# Airbrush Compressor Suggestions



## spookymulder76 (Aug 9, 2011)

I've been looking around at compressors for airbrushing, and I really have no idea what to look for, since I've never had one. Any suggestions, I really don't need anything super high end, but I don't want Blo-Pens either. Know what I mean?
Somewhere in-between. 

I've been looking around on EBAY but think it might be better to get one at Hobby Lobby or Dick Blick, a local art supplier. So I know exactly what I'm getting. 
I probably won't get it for a while, but I like to investigate my options.

Any Suggestions?


----------



## BioHazardCustoms (Aug 5, 2009)

Mine is a Harbor Freight compressor. Cost something like $60, and is purely awesome. It is 1/5 Horsepower, 58psi. It came with 2 brushes, and two little 6 ft hoses. I replaced them with braided 10 ft hoses, just out of personal preference. It has a regulator so I can turn it up or down, depending on my needs. It does everything I need and more.


----------



## corey872 (Jan 10, 2010)

I can't give much advice on exactly what brand to buy, except to mention... Be sure ALL you want is an airbrush compressor - because that is about ALL it will do.
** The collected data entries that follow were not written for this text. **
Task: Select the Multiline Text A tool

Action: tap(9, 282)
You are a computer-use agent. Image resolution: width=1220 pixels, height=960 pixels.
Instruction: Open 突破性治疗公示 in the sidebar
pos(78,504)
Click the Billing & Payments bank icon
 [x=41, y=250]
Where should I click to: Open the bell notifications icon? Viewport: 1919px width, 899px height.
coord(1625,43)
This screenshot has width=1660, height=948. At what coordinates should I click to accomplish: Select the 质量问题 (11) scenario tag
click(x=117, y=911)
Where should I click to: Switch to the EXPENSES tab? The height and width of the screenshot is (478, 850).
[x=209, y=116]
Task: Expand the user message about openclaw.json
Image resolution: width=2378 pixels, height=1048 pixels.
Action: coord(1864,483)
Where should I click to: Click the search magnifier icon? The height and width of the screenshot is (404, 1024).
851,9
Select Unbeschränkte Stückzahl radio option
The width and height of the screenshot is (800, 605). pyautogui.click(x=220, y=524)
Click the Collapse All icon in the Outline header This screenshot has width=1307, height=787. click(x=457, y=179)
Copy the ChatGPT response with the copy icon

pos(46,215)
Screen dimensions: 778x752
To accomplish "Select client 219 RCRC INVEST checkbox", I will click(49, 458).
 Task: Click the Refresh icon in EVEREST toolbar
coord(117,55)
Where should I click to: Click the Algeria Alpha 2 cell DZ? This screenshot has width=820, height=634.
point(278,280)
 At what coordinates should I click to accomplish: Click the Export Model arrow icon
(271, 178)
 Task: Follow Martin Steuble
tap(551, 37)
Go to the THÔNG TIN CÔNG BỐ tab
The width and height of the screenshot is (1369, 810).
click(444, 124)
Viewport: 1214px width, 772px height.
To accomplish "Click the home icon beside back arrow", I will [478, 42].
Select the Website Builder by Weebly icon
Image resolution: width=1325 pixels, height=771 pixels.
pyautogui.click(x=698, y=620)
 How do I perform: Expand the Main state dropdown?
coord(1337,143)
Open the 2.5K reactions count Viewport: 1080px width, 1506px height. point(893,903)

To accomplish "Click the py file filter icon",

However, for the same price or not much more, you can buy a small utility compressor which would serve the airbrush, air tools/large spray gun, air up a car tire, run a few small air props if the need ever arises, serve as a blow-gun for dusting, cob-webbing with hot glue, etc.

Scanning the HF page: http://www.harborfreight.com/catalogsearch/result?q=compressor

There are a couple of air brush compressors in the $70-90 range, but there are some small pancake compressors for $60, and in the $120-140 range you start getting into some 8-10 gallon compressors which would have a bit of reserve for tools, big sprayers, etc.


----------



## BioHazardCustoms (Aug 5, 2009)

Looking on the Harbor Freight site, I see that my airbrush compressor has gone up to $70. The one I have is on it's 5th year and still kicking.


----------



## CrazedLemming (Oct 18, 2011)

I don't airbrush, but my brother has been running his on a Paasche D300R for a while. http://amzn.com/B001CJPWYM

For just doing airbrush work, it's nice. Small and really quiet. (You can actually have a conversation over it without raising your voice.) It has a tank so it doesn't run constantly and has a steadier airflow. The cheap tankless compressors can have a pulsing problem.


----------



## fontgeek (Jul 24, 2006)

A couple of questions and some things to consider.

What kind of paint or makeup would you be spraying?
Thicker, more viscous paints require a higher pressure/PSI to spray or atomize than thinner/less viscous materials do. The kind of paint or material you will be spraying should help determine what kind of sprayer you buy and use, which in turn should/will help you determine which compressor is best for you and your needs.

What would you be spraying it through? (What kind of airbrush and or spray-gun)
Siphon fed airbrushes and spray guns require more pressure than gravity fed versions do to operate. HVLP (high volume, low pressure) spray guns require less pressure, but much higher volume/CFM (cubic feet per minute) to operate. Most manufacturer's of the guns or brushes will list the typical requirements for both pressure and volume.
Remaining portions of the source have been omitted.